_GOAL OF THE EXERCISE_
Reproduce the material below, switching each "Instruction" to "Command" and leaving everything else the same.

§ §

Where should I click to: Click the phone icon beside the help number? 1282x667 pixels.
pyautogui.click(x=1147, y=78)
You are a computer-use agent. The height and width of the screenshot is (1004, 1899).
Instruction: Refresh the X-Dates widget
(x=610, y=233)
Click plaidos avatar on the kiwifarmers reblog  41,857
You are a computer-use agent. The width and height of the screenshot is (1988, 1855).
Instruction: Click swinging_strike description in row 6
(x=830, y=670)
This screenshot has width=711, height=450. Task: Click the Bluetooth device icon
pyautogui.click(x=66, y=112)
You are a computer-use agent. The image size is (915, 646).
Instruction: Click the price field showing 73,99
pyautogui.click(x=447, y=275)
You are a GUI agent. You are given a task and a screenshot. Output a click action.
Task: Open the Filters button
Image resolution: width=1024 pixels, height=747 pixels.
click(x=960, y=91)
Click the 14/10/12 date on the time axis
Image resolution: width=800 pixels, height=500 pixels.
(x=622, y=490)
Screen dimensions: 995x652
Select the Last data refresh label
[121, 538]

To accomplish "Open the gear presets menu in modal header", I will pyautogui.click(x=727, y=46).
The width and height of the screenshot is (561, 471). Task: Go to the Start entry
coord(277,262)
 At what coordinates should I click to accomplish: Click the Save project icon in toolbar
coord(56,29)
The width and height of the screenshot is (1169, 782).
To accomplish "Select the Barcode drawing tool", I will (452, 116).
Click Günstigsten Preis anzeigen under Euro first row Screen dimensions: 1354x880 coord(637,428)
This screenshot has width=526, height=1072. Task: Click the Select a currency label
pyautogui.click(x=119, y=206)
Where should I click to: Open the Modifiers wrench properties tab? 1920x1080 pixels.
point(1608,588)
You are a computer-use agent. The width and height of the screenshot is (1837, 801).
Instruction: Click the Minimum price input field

§ §

_ANSWER FOR THE TASK_
Where should I click to: Click the phone icon beside the help number? 1282x667 pixels.
pyautogui.click(x=1147, y=78)
You are a computer-use agent. The height and width of the screenshot is (1004, 1899).
Command: Refresh the X-Dates widget
(x=610, y=233)
Click plaidos avatar on the kiwifarmers reblog  41,857
You are a computer-use agent. The width and height of the screenshot is (1988, 1855).
Command: Click swinging_strike description in row 6
(x=830, y=670)
This screenshot has width=711, height=450. Task: Click the Bluetooth device icon
pyautogui.click(x=66, y=112)
You are a computer-use agent. The image size is (915, 646).
Command: Click the price field showing 73,99
pyautogui.click(x=447, y=275)
You are a GUI agent. You are given a task and a screenshot. Output a click action.
Task: Open the Filters button
Image resolution: width=1024 pixels, height=747 pixels.
click(x=960, y=91)
Click the 14/10/12 date on the time axis
Image resolution: width=800 pixels, height=500 pixels.
(x=622, y=490)
Screen dimensions: 995x652
Select the Last data refresh label
[121, 538]

To accomplish "Open the gear presets menu in modal header", I will pyautogui.click(x=727, y=46).
The width and height of the screenshot is (561, 471). Task: Go to the Start entry
coord(277,262)
 At what coordinates should I click to accomplish: Click the Save project icon in toolbar
coord(56,29)
The width and height of the screenshot is (1169, 782).
To accomplish "Select the Barcode drawing tool", I will (452, 116).
Click Günstigsten Preis anzeigen under Euro first row Screen dimensions: 1354x880 coord(637,428)
This screenshot has width=526, height=1072. Task: Click the Select a currency label
pyautogui.click(x=119, y=206)
Where should I click to: Open the Modifiers wrench properties tab? 1920x1080 pixels.
point(1608,588)
You are a computer-use agent. The width and height of the screenshot is (1837, 801).
Command: Click the Minimum price input field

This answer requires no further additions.